- [Work instructions]:
In the entries that follow, which lines hold the string "computer"? List them.

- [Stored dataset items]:
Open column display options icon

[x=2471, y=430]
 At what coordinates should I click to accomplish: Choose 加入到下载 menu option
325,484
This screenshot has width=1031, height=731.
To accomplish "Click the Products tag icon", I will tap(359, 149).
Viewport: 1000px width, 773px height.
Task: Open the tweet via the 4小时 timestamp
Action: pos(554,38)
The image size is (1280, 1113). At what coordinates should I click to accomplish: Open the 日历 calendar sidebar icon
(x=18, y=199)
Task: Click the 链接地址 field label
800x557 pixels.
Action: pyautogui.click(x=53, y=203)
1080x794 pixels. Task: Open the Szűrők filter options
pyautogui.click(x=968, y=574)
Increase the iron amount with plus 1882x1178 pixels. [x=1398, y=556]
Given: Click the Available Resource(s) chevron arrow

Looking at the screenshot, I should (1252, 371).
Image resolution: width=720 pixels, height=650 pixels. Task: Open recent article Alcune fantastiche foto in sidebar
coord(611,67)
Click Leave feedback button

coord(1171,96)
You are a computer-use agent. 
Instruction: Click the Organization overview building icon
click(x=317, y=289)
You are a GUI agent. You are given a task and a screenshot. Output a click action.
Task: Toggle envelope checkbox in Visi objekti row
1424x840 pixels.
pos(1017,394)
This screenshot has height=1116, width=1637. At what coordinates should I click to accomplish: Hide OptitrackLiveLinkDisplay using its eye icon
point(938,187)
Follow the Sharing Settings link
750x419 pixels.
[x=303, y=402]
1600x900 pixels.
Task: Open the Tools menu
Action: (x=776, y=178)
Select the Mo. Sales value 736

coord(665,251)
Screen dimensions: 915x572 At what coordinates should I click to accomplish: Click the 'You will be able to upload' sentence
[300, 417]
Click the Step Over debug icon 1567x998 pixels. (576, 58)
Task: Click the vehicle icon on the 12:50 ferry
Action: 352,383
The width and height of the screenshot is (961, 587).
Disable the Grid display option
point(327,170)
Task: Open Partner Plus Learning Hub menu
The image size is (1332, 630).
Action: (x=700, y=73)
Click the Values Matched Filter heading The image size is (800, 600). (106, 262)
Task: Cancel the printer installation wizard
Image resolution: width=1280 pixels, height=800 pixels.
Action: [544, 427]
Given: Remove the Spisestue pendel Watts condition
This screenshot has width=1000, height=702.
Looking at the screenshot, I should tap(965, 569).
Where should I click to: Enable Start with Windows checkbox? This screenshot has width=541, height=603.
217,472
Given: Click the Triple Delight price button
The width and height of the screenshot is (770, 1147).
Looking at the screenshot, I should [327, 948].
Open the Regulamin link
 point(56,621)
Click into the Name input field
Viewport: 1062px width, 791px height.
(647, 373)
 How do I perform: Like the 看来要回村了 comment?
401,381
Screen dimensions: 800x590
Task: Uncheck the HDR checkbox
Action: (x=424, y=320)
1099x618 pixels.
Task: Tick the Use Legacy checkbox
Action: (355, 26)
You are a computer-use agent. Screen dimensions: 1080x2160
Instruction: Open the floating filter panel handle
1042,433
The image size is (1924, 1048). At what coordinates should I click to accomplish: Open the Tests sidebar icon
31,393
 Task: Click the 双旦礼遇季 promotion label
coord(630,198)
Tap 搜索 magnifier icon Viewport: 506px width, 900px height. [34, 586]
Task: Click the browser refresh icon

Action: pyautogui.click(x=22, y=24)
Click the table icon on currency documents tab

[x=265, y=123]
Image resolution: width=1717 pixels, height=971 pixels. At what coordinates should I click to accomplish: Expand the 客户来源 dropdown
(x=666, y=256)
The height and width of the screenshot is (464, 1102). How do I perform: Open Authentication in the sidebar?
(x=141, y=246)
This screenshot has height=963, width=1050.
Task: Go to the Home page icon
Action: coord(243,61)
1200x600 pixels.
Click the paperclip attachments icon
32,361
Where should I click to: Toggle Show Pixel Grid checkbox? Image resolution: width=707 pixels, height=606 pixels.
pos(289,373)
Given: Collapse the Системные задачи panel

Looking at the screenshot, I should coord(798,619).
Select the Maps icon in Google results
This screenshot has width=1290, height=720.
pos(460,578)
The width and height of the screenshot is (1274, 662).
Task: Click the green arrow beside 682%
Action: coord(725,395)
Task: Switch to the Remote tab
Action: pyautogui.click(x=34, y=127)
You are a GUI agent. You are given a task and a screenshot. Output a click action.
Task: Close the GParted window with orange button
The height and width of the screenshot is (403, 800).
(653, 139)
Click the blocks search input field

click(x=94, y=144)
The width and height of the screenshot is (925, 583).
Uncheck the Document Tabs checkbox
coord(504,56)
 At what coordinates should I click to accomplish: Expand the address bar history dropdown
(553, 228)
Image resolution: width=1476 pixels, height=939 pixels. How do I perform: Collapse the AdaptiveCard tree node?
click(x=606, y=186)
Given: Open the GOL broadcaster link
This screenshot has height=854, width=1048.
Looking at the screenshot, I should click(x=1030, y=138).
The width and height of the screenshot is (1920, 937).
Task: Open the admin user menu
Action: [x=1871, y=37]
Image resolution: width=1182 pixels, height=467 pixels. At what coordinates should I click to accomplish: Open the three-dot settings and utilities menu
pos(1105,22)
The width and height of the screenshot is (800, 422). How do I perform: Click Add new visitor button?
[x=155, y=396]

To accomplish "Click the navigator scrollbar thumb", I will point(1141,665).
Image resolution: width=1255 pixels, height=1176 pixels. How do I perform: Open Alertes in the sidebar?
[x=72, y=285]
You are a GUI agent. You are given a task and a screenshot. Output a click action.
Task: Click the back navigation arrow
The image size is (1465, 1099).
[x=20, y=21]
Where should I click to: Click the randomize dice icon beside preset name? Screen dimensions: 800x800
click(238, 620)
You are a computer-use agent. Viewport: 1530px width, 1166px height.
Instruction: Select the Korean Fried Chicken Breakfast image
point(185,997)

- [Written response]:
You are a computer-use agent. 
You are a computer-use agent. Screen dimensions: 1080x2160
You are a computer-use agent. Viewport: 1530px width, 1166px height.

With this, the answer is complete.